Задание 1:
Выведите нумерованным списком строки из набора данных, следующего после текста, начиная со строки, содержащей «Where should I», и заканчивая последней строкой набора включительно. Пустые строки пропустите.

Фрагмент страницы:
Феофану такой подход не годится. Да, народ единожды вручает монарху власть. Но сам ли он это делает? Нет. "Ведати же подобает, что народная воля бывает не без собственного смотрения Божия, но Божиим мановением движима бывает. И того ради все долженства как подданных к государя своему, так и государя к добру общему подданных своих не от единой воли народной, но и от воли Божией происходят". А поскольку и вопросы ответственности перед Богом, и оценка пользы, приносимой царем народу, исключительно в царской юрисдикции, факт вручения народом власти царю мало что значит.
Искусно оперируя текстами Священного Писания и с ловкостью опытного и талантливого схоласта выстраивая логические фигуры, Феофан создает поразительную по жесткости и цинизму доктрину, согласно которой подданные не имеют вообще никаких прав. Они должны повиноваться самодержцу беспрекословно; они лишены права советовать ему; они не только не имеют права наказать монарха за злодеяния, но и не должны пытаться вернуть врученную ему народную волю, "но должен терпети народ какое-либо монарха своего нестроение и злонравие", должен повиноваться не только ему, но и любому лицу, выбранному им в наследники.
Монарх же, напротив, обладает не только всей полнотой власти, но и правом на самодурство: "Может монарх государь законно повелевати народу, не только все, что к знатной пользе отечества своего потребно, но и все, что ему ни понравится; только бы народу невредно и воле Божией не противно было". Но, как мы знаем, и "что народу полезно", и что "воле Божией не противно", решает один лишь царь… То есть принцип бесконтрольного деспотизма, обоснованный Феофаном, вполне соответствовал формуле, с горечью провозглашенной царевичем Алексеем в разговоре с Макаровым и Ягужинским: "У нас он что хочет, то и делает; у нас не их нравы"…
Феофан выстраивал теорию не просто абсолютизма, даже не просто самодержавия, но откровенного деспотизма. Он работал непосредственно на Петра, ориентируясь не столько на европейские источники, сколько на самодержавно-деспотические идеи Ивана IV. Но доктрина его стала орудием деспотизма надолго после смерти первого императора. Превосходной реализацией ее оказалось царствование Анны Иоанновны, в котором и развернулись деспотические таланты самого Феофана. И конечно же, сочиняя "Правду воли монаршей", Феофан потрафлял не только желаниям своего государя, но и собственным страстям. Выйдя из гигантской тени Петра, он принялся играть самостоятельную политическую роль, сражаясь за осуществление своих идей и переводя любые противоречия в плоскости чисто политические. Флоровский точно очертил его методы:
Возражения несогласным под его пером как-то незаметно превращались в политический донос, и Феофан не стеснялся переносить богословские споры на суд Тайной канцелярии. Самым сильным средством самозащиты, - но и самым надежным, - было напомнить, что в данном вопросе мнение Феофана одобрял или разделял сам Петр. Тогда под обвинением оказывалась особа самого Монарха, и обвинитель Феофана оказывался повинен в прямом оскорблении Величества, что подлежало уже розыску и разбору Тайной канцелярии, а не свободной богословской дискуссии. "Сам Петр Великий, не меньше премудрый, как и сильный монарх, в предиках (проповедях. - Я. Г.) моих не узнал ереси…"

Задание 2:
Ответьте на вопросы по фрагменту о доктрине Феофана.
(a) На чьи самодержавно-деспотические идеи, по словам текста, ориентировался Феофан?
(b) Какое царствование названо превосходной реализацией его доктрины?
(c) На суд какого учреждения Феофан не стеснялся переносить богословские споры?

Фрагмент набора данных
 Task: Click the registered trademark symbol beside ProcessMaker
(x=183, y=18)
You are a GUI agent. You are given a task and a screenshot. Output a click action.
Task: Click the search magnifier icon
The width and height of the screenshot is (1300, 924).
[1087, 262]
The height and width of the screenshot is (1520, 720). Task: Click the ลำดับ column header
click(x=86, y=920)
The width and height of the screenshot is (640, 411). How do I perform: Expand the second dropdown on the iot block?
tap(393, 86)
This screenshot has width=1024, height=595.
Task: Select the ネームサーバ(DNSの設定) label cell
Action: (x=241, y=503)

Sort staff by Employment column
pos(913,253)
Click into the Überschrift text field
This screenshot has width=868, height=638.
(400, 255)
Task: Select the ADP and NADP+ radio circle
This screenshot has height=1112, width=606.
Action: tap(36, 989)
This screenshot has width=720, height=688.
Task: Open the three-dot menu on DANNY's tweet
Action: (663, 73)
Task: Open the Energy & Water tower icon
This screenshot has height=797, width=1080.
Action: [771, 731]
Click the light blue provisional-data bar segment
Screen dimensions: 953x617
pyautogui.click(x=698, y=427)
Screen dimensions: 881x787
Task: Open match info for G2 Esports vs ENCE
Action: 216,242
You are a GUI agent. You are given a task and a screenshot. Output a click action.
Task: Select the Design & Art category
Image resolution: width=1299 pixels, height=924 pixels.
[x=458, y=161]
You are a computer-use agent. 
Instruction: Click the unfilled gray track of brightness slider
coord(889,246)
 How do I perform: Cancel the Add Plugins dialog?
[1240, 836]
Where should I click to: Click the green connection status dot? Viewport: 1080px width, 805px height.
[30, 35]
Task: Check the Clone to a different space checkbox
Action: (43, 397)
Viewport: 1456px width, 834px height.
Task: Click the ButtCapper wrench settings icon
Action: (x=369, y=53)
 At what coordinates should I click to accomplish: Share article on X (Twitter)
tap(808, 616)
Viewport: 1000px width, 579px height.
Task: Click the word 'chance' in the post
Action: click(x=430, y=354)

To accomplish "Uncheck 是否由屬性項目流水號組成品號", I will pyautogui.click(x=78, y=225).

Решение 1:
1. Where should I click to: Click the green connection status dot? Viewport: 1080px width, 805px height.
2. [30, 35]
3. Task: Check the Clone to a different space checkbox
4. Action: (43, 397)
5. Viewport: 1456px width, 834px height.
6. Task: Click the ButtCapper wrench settings icon
7. Action: (x=369, y=53)
8.  At what coordinates should I click to accomplish: Share article on X (Twitter)
9. tap(808, 616)
10. Viewport: 1000px width, 579px height.
11. Task: Click the word 'chance' in the post
12. Action: click(x=430, y=354)
13. To accomplish "Uncheck 是否由屬性項目流水號組成品號", I will pyautogui.click(x=78, y=225).

Решение 2:
(a) На идеи Ивана IV.
(b) Царствование Анны Иоанновны.
(c) На суд Тайной канцелярии.